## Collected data
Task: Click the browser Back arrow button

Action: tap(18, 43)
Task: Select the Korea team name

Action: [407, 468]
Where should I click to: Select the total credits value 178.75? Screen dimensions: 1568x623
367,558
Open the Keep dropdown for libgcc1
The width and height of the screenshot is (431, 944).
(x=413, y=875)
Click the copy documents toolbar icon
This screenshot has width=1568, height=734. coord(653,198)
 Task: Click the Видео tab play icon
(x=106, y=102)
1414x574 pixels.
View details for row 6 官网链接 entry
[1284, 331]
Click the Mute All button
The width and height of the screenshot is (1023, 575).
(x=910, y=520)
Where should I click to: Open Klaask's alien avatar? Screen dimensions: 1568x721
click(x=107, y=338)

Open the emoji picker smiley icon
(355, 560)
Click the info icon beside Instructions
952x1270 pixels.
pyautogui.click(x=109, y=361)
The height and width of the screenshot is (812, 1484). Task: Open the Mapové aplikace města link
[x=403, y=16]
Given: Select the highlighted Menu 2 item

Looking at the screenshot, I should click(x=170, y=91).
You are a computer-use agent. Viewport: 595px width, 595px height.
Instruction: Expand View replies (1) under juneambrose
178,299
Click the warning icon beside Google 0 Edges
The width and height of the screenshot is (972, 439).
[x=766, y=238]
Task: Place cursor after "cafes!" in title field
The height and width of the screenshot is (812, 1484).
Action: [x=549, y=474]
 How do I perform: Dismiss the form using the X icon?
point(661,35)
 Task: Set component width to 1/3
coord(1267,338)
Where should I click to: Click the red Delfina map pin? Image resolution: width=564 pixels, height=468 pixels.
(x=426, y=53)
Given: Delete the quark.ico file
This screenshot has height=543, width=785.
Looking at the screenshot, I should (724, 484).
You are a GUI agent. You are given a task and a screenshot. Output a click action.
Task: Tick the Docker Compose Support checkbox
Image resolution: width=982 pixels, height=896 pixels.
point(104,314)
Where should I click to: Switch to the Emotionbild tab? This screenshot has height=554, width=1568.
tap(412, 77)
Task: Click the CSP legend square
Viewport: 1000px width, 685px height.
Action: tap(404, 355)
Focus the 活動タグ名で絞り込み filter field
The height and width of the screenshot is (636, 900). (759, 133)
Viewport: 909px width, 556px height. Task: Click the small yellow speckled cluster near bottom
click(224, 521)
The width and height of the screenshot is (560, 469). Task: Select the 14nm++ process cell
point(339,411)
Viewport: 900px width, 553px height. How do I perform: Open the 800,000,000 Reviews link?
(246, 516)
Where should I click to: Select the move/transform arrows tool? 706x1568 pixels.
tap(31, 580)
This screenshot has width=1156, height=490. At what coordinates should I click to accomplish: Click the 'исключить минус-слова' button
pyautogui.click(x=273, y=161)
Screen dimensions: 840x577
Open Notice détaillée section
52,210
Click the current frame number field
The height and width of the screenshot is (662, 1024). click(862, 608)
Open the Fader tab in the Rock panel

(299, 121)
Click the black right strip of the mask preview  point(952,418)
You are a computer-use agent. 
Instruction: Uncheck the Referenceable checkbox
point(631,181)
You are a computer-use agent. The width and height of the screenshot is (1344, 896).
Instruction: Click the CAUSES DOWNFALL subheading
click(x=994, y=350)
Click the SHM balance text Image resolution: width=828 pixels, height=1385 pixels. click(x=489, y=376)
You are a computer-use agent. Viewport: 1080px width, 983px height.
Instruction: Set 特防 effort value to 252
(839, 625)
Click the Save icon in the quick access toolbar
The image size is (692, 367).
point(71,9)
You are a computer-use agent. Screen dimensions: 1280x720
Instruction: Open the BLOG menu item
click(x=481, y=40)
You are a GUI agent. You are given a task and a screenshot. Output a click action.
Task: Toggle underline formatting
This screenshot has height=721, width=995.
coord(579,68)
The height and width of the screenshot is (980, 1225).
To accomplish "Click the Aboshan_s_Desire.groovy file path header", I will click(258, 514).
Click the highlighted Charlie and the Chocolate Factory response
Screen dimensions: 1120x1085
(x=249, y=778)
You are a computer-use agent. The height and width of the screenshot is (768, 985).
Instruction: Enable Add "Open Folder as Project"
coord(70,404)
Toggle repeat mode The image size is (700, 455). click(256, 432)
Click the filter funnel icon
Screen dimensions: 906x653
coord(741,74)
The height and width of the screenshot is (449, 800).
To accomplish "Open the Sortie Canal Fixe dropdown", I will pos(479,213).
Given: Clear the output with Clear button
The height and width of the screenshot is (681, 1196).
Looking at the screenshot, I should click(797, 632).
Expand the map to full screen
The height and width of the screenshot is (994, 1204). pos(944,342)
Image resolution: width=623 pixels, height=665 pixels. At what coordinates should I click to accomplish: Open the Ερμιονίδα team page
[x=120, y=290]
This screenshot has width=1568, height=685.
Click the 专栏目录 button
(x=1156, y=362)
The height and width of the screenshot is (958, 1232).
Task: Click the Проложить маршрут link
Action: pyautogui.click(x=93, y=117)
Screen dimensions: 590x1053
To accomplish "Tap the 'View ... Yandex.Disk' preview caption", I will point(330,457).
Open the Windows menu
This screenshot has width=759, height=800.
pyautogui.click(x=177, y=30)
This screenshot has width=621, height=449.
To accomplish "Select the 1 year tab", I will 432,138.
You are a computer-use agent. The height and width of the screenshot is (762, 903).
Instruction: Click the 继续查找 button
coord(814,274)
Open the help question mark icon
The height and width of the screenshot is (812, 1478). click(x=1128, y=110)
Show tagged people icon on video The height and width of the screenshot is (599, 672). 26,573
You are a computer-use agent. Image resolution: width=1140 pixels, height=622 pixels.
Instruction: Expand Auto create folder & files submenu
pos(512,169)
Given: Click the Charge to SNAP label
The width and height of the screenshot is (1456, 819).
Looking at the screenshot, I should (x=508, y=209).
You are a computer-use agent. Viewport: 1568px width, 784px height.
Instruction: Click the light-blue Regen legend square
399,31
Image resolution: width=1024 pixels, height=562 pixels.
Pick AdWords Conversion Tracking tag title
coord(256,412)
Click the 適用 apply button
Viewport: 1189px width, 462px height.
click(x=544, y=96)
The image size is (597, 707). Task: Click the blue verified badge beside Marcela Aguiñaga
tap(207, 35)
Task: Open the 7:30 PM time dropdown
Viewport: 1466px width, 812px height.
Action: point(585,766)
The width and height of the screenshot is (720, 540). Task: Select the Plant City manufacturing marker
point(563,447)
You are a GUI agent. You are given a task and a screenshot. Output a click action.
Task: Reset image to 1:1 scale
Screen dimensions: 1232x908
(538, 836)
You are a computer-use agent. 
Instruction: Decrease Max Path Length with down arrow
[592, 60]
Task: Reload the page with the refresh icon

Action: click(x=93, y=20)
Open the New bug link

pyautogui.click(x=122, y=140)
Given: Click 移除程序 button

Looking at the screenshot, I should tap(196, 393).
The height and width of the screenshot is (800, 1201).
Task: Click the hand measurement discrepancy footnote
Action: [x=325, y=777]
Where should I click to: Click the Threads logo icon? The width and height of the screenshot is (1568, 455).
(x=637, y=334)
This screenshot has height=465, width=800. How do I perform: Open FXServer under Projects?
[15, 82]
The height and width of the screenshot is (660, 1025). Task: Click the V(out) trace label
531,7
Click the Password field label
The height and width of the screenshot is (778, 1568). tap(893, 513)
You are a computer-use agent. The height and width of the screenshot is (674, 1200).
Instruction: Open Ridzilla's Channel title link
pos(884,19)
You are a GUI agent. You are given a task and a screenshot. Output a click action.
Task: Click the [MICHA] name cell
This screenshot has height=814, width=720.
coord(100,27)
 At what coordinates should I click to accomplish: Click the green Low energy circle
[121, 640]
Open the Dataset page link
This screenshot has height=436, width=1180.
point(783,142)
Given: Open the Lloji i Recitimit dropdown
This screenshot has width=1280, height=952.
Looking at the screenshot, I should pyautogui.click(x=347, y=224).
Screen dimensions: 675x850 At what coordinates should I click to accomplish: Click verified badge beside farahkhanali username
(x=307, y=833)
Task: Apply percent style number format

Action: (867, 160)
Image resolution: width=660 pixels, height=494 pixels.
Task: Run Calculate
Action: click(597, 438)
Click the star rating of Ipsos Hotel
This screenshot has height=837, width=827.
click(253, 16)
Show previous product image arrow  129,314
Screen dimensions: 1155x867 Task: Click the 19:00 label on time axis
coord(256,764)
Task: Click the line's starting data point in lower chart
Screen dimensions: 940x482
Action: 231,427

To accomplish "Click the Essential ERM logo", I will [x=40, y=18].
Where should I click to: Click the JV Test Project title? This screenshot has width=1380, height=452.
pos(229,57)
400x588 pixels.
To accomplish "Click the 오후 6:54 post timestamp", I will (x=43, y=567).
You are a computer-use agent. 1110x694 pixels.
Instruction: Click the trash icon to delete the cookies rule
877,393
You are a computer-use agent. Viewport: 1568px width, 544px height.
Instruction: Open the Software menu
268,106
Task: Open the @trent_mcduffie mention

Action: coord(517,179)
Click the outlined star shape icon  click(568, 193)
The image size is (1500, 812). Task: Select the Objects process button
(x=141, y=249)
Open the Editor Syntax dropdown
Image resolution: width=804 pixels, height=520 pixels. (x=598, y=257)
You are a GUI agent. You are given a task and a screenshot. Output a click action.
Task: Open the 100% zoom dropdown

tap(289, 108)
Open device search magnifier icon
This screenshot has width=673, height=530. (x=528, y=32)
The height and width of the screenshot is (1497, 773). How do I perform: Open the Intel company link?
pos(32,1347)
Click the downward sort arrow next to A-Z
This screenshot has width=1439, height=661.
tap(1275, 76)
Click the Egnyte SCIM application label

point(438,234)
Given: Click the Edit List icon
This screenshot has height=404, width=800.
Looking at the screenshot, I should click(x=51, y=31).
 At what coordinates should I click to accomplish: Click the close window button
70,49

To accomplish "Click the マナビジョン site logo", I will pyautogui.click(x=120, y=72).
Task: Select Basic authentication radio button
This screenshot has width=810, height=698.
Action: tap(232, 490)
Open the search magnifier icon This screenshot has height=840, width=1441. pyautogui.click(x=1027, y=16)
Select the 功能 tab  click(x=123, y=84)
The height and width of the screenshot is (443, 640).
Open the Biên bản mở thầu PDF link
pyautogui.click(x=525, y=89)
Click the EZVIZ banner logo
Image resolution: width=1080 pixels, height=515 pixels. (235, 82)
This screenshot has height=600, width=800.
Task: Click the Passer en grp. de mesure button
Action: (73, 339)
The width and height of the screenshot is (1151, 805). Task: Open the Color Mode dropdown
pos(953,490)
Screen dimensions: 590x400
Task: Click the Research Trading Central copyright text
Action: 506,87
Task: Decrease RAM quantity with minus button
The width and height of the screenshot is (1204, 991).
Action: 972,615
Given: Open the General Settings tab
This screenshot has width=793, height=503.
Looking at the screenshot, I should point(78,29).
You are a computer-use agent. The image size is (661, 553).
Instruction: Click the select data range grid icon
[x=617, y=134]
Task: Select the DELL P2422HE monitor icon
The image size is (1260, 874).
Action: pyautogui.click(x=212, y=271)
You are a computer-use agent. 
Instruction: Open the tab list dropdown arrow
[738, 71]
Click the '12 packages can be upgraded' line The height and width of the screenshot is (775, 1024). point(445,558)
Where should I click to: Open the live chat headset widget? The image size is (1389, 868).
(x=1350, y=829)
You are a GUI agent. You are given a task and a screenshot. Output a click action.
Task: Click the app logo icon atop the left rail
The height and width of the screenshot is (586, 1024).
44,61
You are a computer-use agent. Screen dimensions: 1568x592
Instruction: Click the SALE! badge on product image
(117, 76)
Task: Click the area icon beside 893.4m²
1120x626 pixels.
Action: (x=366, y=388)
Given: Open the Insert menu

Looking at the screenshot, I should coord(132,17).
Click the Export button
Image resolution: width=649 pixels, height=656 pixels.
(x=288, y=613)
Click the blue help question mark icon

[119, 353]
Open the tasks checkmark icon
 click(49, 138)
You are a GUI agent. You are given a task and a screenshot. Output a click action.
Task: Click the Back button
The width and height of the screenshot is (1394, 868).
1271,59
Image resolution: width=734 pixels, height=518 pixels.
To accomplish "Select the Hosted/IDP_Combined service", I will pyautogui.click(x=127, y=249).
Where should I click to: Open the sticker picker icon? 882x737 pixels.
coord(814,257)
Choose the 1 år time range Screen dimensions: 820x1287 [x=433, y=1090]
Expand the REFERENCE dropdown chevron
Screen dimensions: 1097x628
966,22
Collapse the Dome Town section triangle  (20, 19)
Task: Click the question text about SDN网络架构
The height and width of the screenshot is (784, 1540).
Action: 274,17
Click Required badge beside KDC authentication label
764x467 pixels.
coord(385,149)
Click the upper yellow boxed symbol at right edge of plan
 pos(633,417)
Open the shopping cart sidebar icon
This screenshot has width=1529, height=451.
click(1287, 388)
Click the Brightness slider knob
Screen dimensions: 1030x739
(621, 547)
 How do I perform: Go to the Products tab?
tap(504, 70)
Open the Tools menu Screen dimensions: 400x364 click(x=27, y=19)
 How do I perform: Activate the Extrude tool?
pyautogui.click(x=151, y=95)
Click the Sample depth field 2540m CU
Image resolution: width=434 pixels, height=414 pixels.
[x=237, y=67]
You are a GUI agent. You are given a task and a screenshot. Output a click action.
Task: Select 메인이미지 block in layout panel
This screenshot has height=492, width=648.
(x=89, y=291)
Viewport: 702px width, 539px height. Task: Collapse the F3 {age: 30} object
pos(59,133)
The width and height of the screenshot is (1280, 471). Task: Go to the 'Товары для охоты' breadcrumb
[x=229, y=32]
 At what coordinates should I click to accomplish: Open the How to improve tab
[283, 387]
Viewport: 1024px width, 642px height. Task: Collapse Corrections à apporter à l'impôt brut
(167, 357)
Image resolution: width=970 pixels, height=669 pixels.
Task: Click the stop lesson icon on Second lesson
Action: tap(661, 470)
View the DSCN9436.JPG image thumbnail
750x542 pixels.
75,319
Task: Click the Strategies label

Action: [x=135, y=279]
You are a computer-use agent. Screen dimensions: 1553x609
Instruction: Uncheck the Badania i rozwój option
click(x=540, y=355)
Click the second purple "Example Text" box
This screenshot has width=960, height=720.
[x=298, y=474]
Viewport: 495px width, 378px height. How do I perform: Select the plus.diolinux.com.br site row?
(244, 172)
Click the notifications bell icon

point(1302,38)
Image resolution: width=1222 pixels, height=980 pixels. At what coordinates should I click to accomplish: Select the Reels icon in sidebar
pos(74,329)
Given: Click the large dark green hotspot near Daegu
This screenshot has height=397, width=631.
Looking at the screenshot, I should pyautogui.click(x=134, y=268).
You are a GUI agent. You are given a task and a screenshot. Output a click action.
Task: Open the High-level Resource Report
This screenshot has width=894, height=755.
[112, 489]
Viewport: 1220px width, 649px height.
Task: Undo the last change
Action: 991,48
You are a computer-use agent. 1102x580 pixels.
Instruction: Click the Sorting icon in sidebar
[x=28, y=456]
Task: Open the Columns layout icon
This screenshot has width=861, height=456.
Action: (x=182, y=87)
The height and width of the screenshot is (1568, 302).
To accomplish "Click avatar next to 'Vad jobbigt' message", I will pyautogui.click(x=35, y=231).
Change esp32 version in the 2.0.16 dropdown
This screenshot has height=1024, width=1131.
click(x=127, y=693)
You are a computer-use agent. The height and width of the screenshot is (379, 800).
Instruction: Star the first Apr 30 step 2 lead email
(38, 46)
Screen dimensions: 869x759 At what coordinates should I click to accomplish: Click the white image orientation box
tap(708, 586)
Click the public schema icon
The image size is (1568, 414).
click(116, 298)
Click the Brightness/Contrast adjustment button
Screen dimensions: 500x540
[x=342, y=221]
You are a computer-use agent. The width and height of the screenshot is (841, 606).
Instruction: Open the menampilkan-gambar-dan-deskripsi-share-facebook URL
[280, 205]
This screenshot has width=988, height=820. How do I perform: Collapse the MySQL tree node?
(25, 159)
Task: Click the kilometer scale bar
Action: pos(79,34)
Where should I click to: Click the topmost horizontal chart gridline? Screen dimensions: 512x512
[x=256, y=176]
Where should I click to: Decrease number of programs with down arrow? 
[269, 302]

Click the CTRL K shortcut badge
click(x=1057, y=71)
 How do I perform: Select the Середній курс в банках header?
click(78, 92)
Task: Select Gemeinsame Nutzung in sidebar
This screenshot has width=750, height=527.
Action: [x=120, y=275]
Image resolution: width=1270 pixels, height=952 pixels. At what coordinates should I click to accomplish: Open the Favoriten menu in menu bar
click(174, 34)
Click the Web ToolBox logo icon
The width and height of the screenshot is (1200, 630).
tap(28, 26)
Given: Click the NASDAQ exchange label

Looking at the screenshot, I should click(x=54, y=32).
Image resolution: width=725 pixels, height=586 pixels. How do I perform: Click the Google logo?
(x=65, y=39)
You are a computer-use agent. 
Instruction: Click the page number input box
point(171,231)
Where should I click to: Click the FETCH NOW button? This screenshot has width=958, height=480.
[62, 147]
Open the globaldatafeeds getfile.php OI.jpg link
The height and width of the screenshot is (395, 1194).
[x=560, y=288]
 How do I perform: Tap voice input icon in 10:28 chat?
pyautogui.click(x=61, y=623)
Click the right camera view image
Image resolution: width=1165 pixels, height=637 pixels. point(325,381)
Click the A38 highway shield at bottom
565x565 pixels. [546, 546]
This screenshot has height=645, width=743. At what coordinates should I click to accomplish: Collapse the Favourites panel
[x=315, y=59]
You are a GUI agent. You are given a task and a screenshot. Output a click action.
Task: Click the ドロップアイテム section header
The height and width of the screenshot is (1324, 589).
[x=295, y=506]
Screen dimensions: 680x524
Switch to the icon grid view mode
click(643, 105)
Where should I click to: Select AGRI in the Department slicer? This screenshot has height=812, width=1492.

## EXERCISE DETAILS
The records above should be printed exactly, please, from the first line through the line containing "Given: Delete the quark.ico file", with both ends kept and nothing past it.

## OUTPUT OF THE TASK
Task: Click the browser Back arrow button

Action: tap(18, 43)
Task: Select the Korea team name

Action: [407, 468]
Where should I click to: Select the total credits value 178.75? Screen dimensions: 1568x623
367,558
Open the Keep dropdown for libgcc1
The width and height of the screenshot is (431, 944).
(x=413, y=875)
Click the copy documents toolbar icon
This screenshot has width=1568, height=734. coord(653,198)
 Task: Click the Видео tab play icon
(x=106, y=102)
1414x574 pixels.
View details for row 6 官网链接 entry
[1284, 331]
Click the Mute All button
The width and height of the screenshot is (1023, 575).
(x=910, y=520)
Where should I click to: Open Klaask's alien avatar? Screen dimensions: 1568x721
click(x=107, y=338)

Open the emoji picker smiley icon
(355, 560)
Click the info icon beside Instructions
952x1270 pixels.
pyautogui.click(x=109, y=361)
The height and width of the screenshot is (812, 1484). Task: Open the Mapové aplikace města link
[x=403, y=16]
Given: Select the highlighted Menu 2 item

Looking at the screenshot, I should click(x=170, y=91).
You are a computer-use agent. Viewport: 595px width, 595px height.
Instruction: Expand View replies (1) under juneambrose
178,299
Click the warning icon beside Google 0 Edges
The width and height of the screenshot is (972, 439).
[x=766, y=238]
Task: Place cursor after "cafes!" in title field
The height and width of the screenshot is (812, 1484).
Action: [x=549, y=474]
 How do I perform: Dismiss the form using the X icon?
point(661,35)
 Task: Set component width to 1/3
coord(1267,338)
Where should I click to: Click the red Delfina map pin? Image resolution: width=564 pixels, height=468 pixels.
(x=426, y=53)
Given: Delete the quark.ico file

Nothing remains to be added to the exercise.